Intelligent_Rough_21
Intelligent_Rough_21 OP t1_j3lkkbq wrote
Reply to comment by geneing in [D] Looking for a dataset of Text-To-Speech audiobook-style Speech Synthesis Markup Language (SSML) files by Intelligent_Rough_21
Thanks for the reference I’ll look into it
Intelligent_Rough_21 OP t1_j3g2vvp wrote
Reply to comment by geneing in [D] Looking for a dataset of Text-To-Speech audiobook-style Speech Synthesis Markup Language (SSML) files by Intelligent_Rough_21
Yeah I was using neural poly which is equivalent to wavenet. What I discovered is it will always say the same sentence, and usually the same word used in the same way, the same way, regardless of context clues. “My gosh.” Would always render exactly the same way. Really needs paragraph or dialogue driven context, as well as a bit of randomization. In a book where an author has a repetitive goto word or phrase it’s killer.

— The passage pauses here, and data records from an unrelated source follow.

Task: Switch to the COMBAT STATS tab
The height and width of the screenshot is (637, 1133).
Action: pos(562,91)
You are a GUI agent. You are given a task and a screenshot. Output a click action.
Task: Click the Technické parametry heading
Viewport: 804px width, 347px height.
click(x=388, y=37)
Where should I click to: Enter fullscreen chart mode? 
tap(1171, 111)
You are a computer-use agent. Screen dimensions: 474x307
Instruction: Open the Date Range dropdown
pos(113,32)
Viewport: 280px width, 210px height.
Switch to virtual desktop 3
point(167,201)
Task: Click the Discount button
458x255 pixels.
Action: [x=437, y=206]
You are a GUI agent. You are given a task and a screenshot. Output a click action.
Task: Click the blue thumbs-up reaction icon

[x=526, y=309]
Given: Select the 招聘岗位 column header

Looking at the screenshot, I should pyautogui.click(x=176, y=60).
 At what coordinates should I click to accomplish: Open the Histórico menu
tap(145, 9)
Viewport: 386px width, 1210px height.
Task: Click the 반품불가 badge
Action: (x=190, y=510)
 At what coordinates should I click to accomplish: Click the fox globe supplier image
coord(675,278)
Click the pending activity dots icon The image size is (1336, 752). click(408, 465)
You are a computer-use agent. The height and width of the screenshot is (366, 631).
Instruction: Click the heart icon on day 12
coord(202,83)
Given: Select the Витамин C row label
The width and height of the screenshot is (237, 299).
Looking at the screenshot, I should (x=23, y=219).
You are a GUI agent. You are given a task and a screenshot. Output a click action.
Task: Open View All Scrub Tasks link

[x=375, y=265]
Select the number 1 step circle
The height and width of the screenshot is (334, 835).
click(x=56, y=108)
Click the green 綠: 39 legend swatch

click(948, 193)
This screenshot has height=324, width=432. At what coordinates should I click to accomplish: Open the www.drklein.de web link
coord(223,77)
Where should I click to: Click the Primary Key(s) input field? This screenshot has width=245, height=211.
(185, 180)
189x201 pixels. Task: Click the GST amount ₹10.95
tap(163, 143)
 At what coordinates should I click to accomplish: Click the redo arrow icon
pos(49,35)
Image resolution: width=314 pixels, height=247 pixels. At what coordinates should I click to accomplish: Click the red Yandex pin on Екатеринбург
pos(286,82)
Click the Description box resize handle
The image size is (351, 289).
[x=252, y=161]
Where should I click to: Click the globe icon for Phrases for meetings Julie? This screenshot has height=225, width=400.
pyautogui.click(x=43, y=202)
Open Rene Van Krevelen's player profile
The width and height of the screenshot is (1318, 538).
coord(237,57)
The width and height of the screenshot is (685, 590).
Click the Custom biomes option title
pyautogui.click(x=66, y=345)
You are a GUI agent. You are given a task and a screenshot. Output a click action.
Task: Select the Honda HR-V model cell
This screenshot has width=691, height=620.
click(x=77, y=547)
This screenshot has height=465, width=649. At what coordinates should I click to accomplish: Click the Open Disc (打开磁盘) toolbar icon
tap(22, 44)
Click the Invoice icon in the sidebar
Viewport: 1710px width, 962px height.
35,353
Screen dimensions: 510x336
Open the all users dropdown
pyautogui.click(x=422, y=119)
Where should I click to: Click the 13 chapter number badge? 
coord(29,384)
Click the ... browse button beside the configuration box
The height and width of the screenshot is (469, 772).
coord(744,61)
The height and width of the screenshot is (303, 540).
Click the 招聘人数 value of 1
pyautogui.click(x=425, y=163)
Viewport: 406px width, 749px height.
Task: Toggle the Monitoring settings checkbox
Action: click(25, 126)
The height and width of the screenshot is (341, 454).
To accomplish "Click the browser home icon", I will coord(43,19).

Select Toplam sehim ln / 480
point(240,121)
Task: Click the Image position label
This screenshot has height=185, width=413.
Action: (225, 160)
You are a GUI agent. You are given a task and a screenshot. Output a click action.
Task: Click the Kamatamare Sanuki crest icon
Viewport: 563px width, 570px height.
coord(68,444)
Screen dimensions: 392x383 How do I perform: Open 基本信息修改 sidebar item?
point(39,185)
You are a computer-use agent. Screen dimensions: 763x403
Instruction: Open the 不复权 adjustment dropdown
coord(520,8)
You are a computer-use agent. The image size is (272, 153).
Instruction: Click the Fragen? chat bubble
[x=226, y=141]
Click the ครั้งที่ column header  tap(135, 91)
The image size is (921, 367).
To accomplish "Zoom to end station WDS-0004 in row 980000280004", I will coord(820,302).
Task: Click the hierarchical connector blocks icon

Intelligent_Rough_21 OP t1_j3frivp wrote
Reply to comment by geneing in [D] Looking for a dataset of Text-To-Speech audiobook-style Speech Synthesis Markup Language (SSML) files by Intelligent_Rough_21
Ok I’ll admit to only having used neural models not trained them. AWS Polly is incredibly monotoned last I used it.
Intelligent_Rough_21 OP t1_j3enes5 wrote
Reply to comment by geneing in [D] Looking for a dataset of Text-To-Speech audiobook-style Speech Synthesis Markup Language (SSML) files by Intelligent_Rough_21
I don’t think they take into account language context like completion models do. They just say words with limited memory. Hopefully research will unify them somehow.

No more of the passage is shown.